» **DATA RECORDS**:
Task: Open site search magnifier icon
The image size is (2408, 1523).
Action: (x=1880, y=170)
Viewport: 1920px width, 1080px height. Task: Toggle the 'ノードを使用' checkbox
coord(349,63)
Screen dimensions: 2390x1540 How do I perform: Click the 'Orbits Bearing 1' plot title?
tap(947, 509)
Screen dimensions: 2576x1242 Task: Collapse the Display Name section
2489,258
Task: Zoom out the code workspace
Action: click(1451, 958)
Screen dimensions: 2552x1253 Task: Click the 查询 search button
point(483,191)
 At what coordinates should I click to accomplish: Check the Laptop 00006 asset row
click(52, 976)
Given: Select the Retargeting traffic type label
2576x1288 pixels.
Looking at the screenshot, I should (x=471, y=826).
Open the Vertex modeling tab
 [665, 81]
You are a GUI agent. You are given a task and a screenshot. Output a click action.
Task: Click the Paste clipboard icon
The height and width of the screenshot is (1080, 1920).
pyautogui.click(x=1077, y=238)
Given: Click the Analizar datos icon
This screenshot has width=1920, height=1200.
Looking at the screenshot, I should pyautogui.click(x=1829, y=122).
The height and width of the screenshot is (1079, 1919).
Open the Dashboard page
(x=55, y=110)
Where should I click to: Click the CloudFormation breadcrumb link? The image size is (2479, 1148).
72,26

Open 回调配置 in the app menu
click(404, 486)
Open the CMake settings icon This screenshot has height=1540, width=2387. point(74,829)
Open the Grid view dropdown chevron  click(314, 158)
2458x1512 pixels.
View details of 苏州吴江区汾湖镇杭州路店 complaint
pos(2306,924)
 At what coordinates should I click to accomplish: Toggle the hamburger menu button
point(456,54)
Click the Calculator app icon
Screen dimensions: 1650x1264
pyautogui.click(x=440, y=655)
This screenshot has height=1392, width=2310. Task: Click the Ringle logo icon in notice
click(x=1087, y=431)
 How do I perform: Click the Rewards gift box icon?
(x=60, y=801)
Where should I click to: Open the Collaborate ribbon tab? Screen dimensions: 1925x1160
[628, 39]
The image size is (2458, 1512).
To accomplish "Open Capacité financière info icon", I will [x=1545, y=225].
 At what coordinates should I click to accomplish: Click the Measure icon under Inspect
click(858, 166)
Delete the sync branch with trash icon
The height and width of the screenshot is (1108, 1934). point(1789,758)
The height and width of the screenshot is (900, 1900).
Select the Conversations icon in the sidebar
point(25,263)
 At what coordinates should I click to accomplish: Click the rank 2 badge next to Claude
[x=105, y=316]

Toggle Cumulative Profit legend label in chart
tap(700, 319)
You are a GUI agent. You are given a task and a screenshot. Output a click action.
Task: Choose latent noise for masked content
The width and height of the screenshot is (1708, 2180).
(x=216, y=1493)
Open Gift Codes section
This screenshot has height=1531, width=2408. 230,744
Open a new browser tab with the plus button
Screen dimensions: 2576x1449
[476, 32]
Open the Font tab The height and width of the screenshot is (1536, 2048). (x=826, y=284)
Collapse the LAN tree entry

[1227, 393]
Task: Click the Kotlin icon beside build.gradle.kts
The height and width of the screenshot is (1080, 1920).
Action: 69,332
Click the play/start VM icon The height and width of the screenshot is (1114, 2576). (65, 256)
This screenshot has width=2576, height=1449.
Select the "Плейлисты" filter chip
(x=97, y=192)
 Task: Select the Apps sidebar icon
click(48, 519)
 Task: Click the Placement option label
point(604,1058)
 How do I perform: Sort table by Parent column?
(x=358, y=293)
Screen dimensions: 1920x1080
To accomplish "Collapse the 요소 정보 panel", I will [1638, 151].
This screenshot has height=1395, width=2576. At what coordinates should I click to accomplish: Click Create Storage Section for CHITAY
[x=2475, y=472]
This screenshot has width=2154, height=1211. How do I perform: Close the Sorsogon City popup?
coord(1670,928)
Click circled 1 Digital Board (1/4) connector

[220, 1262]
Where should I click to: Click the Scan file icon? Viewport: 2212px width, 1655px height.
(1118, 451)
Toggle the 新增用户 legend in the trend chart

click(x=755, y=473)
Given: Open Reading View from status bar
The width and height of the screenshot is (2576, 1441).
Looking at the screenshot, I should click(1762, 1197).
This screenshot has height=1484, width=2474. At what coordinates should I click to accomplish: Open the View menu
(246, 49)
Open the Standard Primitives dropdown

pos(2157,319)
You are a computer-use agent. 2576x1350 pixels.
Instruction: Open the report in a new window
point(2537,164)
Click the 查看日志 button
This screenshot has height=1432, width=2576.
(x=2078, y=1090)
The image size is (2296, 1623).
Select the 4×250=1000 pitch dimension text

» **WORK TO BE COMPLETED**:
Copy the material above exactly. Include every line.

» **OUTPUT FOR THIS TASK**:
Task: Open site search magnifier icon
The image size is (2408, 1523).
Action: (x=1880, y=170)
Viewport: 1920px width, 1080px height. Task: Toggle the 'ノードを使用' checkbox
coord(349,63)
Screen dimensions: 2390x1540 How do I perform: Click the 'Orbits Bearing 1' plot title?
tap(947, 509)
Screen dimensions: 2576x1242 Task: Collapse the Display Name section
2489,258
Task: Zoom out the code workspace
Action: click(1451, 958)
Screen dimensions: 2552x1253 Task: Click the 查询 search button
point(483,191)
 At what coordinates should I click to accomplish: Check the Laptop 00006 asset row
click(52, 976)
Given: Select the Retargeting traffic type label
2576x1288 pixels.
Looking at the screenshot, I should (x=471, y=826).
Open the Vertex modeling tab
 [665, 81]
You are a GUI agent. You are given a task and a screenshot. Output a click action.
Task: Click the Paste clipboard icon
The height and width of the screenshot is (1080, 1920).
pyautogui.click(x=1077, y=238)
Given: Click the Analizar datos icon
This screenshot has width=1920, height=1200.
Looking at the screenshot, I should pyautogui.click(x=1829, y=122).
The height and width of the screenshot is (1079, 1919).
Open the Dashboard page
(x=55, y=110)
Where should I click to: Click the CloudFormation breadcrumb link? The image size is (2479, 1148).
72,26

Open 回调配置 in the app menu
click(404, 486)
Open the CMake settings icon This screenshot has height=1540, width=2387. point(74,829)
Open the Grid view dropdown chevron  click(314, 158)
2458x1512 pixels.
View details of 苏州吴江区汾湖镇杭州路店 complaint
pos(2306,924)
 At what coordinates should I click to accomplish: Toggle the hamburger menu button
point(456,54)
Click the Calculator app icon
Screen dimensions: 1650x1264
pyautogui.click(x=440, y=655)
This screenshot has height=1392, width=2310. Task: Click the Ringle logo icon in notice
click(x=1087, y=431)
 How do I perform: Click the Rewards gift box icon?
(x=60, y=801)
Where should I click to: Open the Collaborate ribbon tab? Screen dimensions: 1925x1160
[628, 39]
The image size is (2458, 1512).
To accomplish "Open Capacité financière info icon", I will [x=1545, y=225].
 At what coordinates should I click to accomplish: Click the Measure icon under Inspect
click(858, 166)
Delete the sync branch with trash icon
The height and width of the screenshot is (1108, 1934). point(1789,758)
The height and width of the screenshot is (900, 1900).
Select the Conversations icon in the sidebar
point(25,263)
 At what coordinates should I click to accomplish: Click the rank 2 badge next to Claude
[x=105, y=316]

Toggle Cumulative Profit legend label in chart
tap(700, 319)
You are a GUI agent. You are given a task and a screenshot. Output a click action.
Task: Choose latent noise for masked content
The width and height of the screenshot is (1708, 2180).
(x=216, y=1493)
Open Gift Codes section
This screenshot has height=1531, width=2408. 230,744
Open a new browser tab with the plus button
Screen dimensions: 2576x1449
[476, 32]
Open the Font tab The height and width of the screenshot is (1536, 2048). (x=826, y=284)
Collapse the LAN tree entry

[1227, 393]
Task: Click the Kotlin icon beside build.gradle.kts
The height and width of the screenshot is (1080, 1920).
Action: 69,332
Click the play/start VM icon The height and width of the screenshot is (1114, 2576). (65, 256)
This screenshot has width=2576, height=1449.
Select the "Плейлисты" filter chip
(x=97, y=192)
 Task: Select the Apps sidebar icon
click(48, 519)
 Task: Click the Placement option label
point(604,1058)
 How do I perform: Sort table by Parent column?
(x=358, y=293)
Screen dimensions: 1920x1080
To accomplish "Collapse the 요소 정보 panel", I will [1638, 151].
This screenshot has height=1395, width=2576. At what coordinates should I click to accomplish: Click Create Storage Section for CHITAY
[x=2475, y=472]
This screenshot has width=2154, height=1211. How do I perform: Close the Sorsogon City popup?
coord(1670,928)
Click circled 1 Digital Board (1/4) connector

[220, 1262]
Where should I click to: Click the Scan file icon? Viewport: 2212px width, 1655px height.
(1118, 451)
Toggle the 新增用户 legend in the trend chart

click(x=755, y=473)
Given: Open Reading View from status bar
The width and height of the screenshot is (2576, 1441).
Looking at the screenshot, I should click(1762, 1197).
This screenshot has height=1484, width=2474. At what coordinates should I click to accomplish: Open the View menu
(246, 49)
Open the Standard Primitives dropdown

pos(2157,319)
You are a computer-use agent. 2576x1350 pixels.
Instruction: Open the report in a new window
point(2537,164)
Click the 查看日志 button
This screenshot has height=1432, width=2576.
(x=2078, y=1090)
The image size is (2296, 1623).
Select the 4×250=1000 pitch dimension text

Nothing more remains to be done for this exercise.